HOW DOES TECHNOLOGY HELP DRIVE HEALTHCARE REVENUE CYCLE MANAGEMENT?

Health IT and EHR systems have helped streamline and provide more accuracy to healthcare revenue cycle management strategies. Many organizations use technology to track claims throughout their lifecycles, collect payments, and address claim denials. Ultimately, these technologies facilitate a steady stream of revenue.

Approximately 4,201 hospitals have already invested in healthcare revenue cycle management technologies. Which have been especially useful for handling traditional fee-for-service claims and value-based reimbursement arrangements. The industry transitions to new payment models.

We expect Healthcare revenue cycle management solutions to become even more popular. Investments in healthcare revenue cycle management software and we predict that services will grow by 15.51 percent over the next couple of years. We project that the total spent on revenue cycle management solutions worldwide to reach $7.09 billion by 2020.

Many providers have benefitted from automating common healthcare revenue cycle management issues, such as payer-improving payer-provider communications, recommending appropriate ICD-10 codes, monitoring medical billing processes, and even scheduling patient appointments.

While these technologies can be expensive, some providers choose to consolidate with other healthcare organizations. To invest in healthcare revenue cycle management solutions or outsource some revenue cycle management functions, such as collections.

“Generally speaking, to strengthen the revenue cycle management, embracing technology within the revenue cycle is key,” stated Chad Sandefur, Director, and Healthcare Analyst at Arte. “Having the platforms to facilitate provider-payer interactions are integral seamlessly. In many cases, it’s mostly about bad debt avoidance. With that in mind, there are a few specific points. Some of these specific five might not be the most glamourous. Still, certainly, on the element of embracing technology, they are critical.”

Healthcare revenue cycle management continues to evolve and keep pace with rapid changes to the healthcare ecosystem, such as value-based care.
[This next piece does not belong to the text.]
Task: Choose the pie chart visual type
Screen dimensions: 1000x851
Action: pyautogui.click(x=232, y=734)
Healthcare professionals should always be aware of how their revenue cycle provides appropriate supervision and receive proper reimbursement.
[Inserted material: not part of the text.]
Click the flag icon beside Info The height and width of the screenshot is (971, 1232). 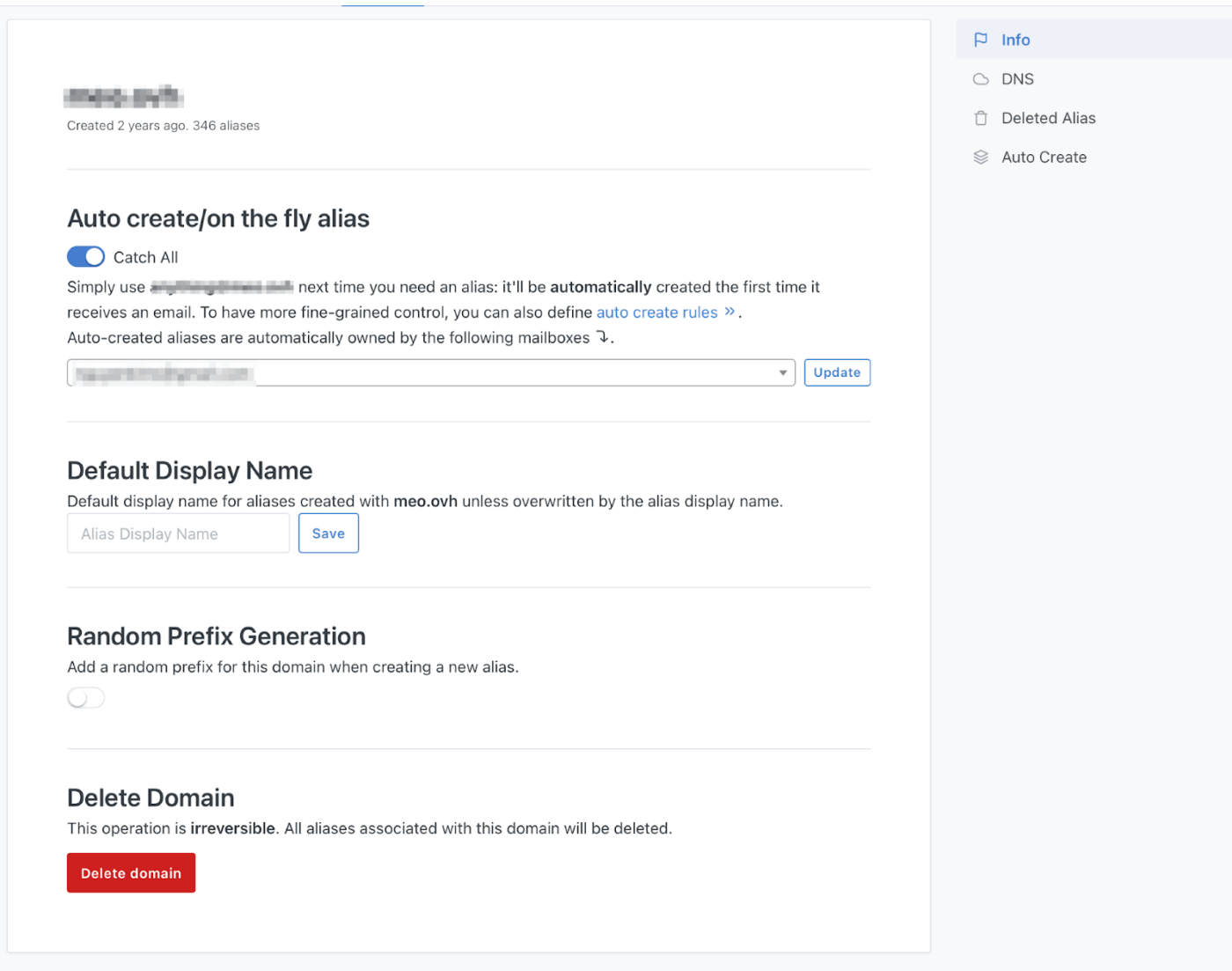(980, 40)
WHAT ARE SOME OF THE CHALLENGES WITH HEALTHCARE REVENUE CYCLE MANAGEMENT?

With ever-changing healthcare regulations and new reimbursement models, it can be difficult for healthcare organizations to maintain stable healthcare revenue cycle management policies.
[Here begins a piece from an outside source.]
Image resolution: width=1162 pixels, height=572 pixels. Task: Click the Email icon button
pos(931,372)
One of the top revenue cycle management challenges for healthcare organizations is collecting patient payments at or before point-of-service. While collecting payments before a patient leaves the office can save time and effort with collections, most providers say that it is an arduous task, as reported by an Availity Research study.

“Internally, all healthcare facilities should have an education component. Hospitals are losing money.”

Collecting at point-of-service has become more complicated since many patients cannot afford to pay medical bills upfront, and many deductibles have risen. Healthcare organizations struggle with ensuring that debts are collected while not pressuring the patients so much that they seek care at other facilities.

It’s possible to lose revenue if providers cannot identify where issues originated and resolve errors quickly. Providers can usually receive automated alerts that address why payers routinely deny claims for specific procedures or codes.

Healthcare organizations should invest in regular employee education programs that promote proper coding techniques, comprehensive chart documentation, and financial policy reminders. These training sessions have links to a better return on investment, such as lowering turnover rates and reducing medical errors.